Effects of caffeine, alcohol and smoking on fertility

Download the PDF (511 KB)

Written by Gill Homan on behalf of the PCHSIG gill@flindersfertility.com.au
Produced by The Fertility Society of Australia: Pre-Conception Health Special Interest Group and Your Fertility
Last updated October 2015

There is an increasing body of evidence that health behaviours affect fertility. As most health behaviours can be modified, providing advice and support in making healthy changes can promote fertility. The evidence relating to the effects on fertility of caffeine, alcohol consumption and smoking is reviewed here.

Evidence review


Caffeine is widely consumed as it is present in coffee, tea, some soft drinks and chocolate. Some evidence suggests that the consumption of caffeine, with a possible dose-response effect, may prolong the time to pregnancy and affect the health of a developing foetus, although the mechanism for this is unclear. Caffeine may affect ovulation and corpus luteum functioning through alterations to hormone levels [1] and has been shown to be associated with elevated early follicular E2 levels in females [2]. Although some studies
have found a positive relationship between caffeine consumption and time to conception [3-6], study results are inconsistent and should be interpreted with caution [7-8].

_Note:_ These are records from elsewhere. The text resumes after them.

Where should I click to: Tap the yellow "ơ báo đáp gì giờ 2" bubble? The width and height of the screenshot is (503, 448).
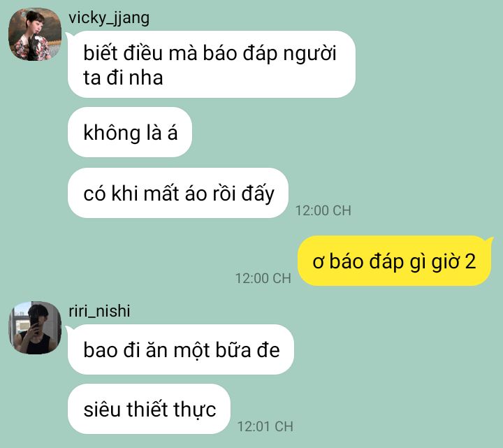click(394, 261)
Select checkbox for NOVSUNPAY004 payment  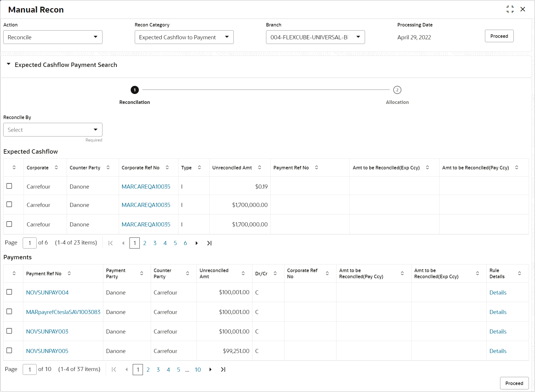9,292
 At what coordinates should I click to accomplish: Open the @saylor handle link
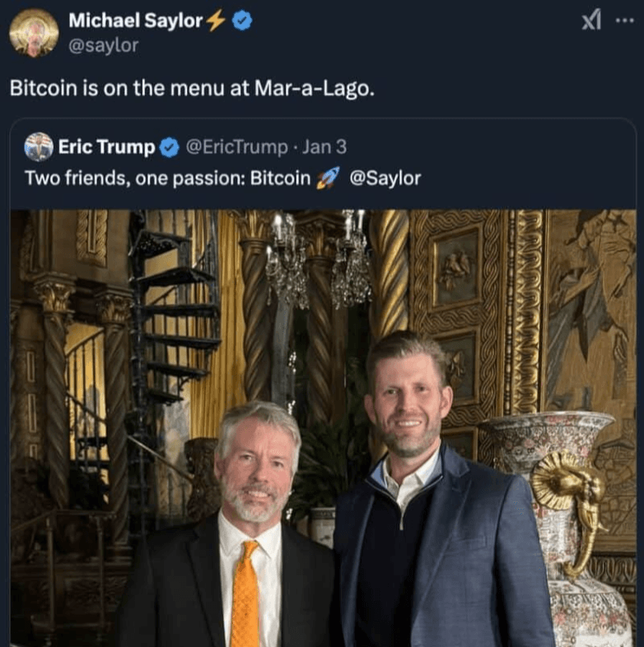tap(103, 45)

Most studies have focused on general rather than infertile populations and have relied on the collection of retrospective data, leaving them open to recall bias. However, Willcox et al [3] conducted a prospective study of 104 women attempting pregnancy. Caffeine consumption was recorded at regular intervals as well as daily information regarding menstrual bleeding and intercourse until pregnancy occurred. Women who consumed less than one cup of coffee were twice as likely to become pregnant, per cycle, as moderate coffee drinkers and the risk of not becoming pregnant increased with higher consumption. Other studies have also suggested an association between caffeine intake and increased time to conception that may be dose-response related [9].

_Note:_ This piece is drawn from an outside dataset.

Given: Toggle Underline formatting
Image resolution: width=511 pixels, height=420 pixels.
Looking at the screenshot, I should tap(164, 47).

There are few studies on the effect of caffeine consumption in infertile populations. Klonoff-Cohen et al [1] conducted a prospective study over five years on couples undertaking assisted reproductive technology (ART) treatment. Increased caffeine consumption was found to be a risk factor for not achieving a live birth (either by not becoming pregnant or by having a miscarriage).

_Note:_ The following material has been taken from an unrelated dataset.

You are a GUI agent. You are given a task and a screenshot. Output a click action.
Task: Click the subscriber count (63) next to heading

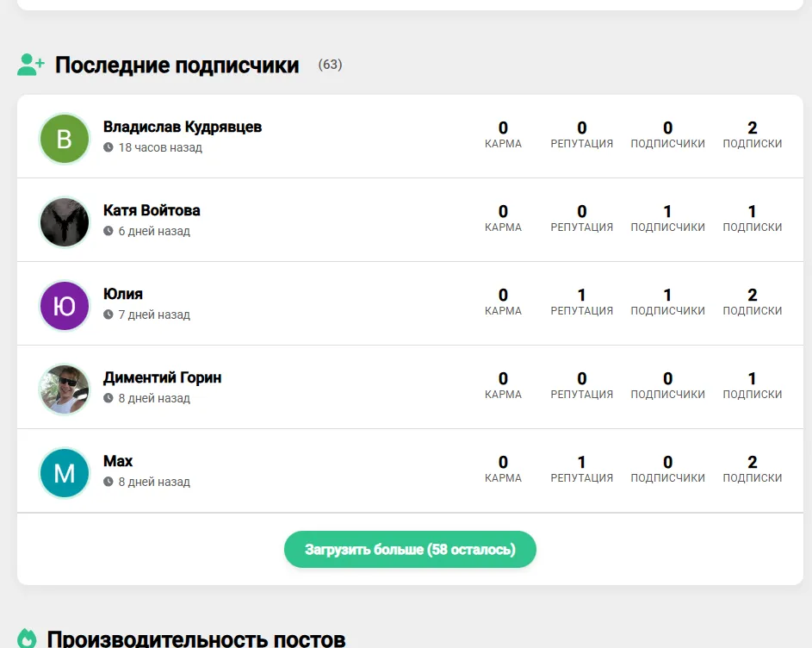coord(331,65)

A recent review linked high levels of caffeine intake with pregnancy loss although between-study results were not consistent [10]. One population-based study found that caffeine consumption during early pregnancy was associated with a small increased risk of miscarriage, although the relation was not linear [11].


Alcohol has been shown to affect male and female fertility, but the level of consumption associated with risk is unclear. Although an adverse effect on fertility of any amount of alcohol consumption is highly plausible, studies are limited, as they must generally rely on recall of levels and timing of alcohol consumption [7]. High levels of maternal alcohol consumption are known to be dangerous to the unborn child [12-14], but the effects at lower levels are less certain [15]. The mechanisms by which alcohol could
impair fertility are unclear, but in men it can cause impotence, reduce libido and affect sperm quality [16-17].

While most studies have focused on general populations, one prospective study of couples undergoing ART [18] reviewed male and female alcohol consumption in the year prior to treatment as well as during treatment.
Both male and female alcohol consumption decreased the chance of a live birth and increased the risk of miscarriage. In contrast, another study of women undergoing donor insemination found no association between their alcohol consumption and fecundity [19].


There is strong evidence that smoking adversely affects male and female fertility. Smokers are more likely to be infertile [7, 20-21] and women who are exposed to smoking take longer to conceive [22]. Furthermore,
maternal smoking increases the risk of low birth weight and birth defects [23] and women who smoke reach menopause earlier than non-smokers [24]. Smoking can also damage sperm DNA. Heavy smoking (≥20 cigarettes per day) by fathers at the time of conception increases the child’s risk of childhood leukaemia and shortens reproductive lifespan of daughters [25-26].


Caffeine and alcohol consumption adversely affect fertility, most likely in a dose-dependent way. Both active and passive smoking reduce male and female fertility and are harmful for the growing baby. In ART populations male and female smoking significantly reduce conception and live birth rates and increase the risk of miscarriage.


Based on existing evidence, it is recommended that women trying to conceive limit their caffeine intake to the equivalent of 1-2 cups of coffee per day [7-8, 27]. It is also recommended that alcohol is avoided when
trying to conceive and during pregnancy [7-8, 27-28]. Men and women should not smoke cigarettes in the peri-conception period or during pregnancy. For couples where one or both partners smoke, factual information
about the risks of smoking and active support to stop smoking should be offered by health professionals, as pregnancy is a time when smoking cessation advice has been found to be most effective [29].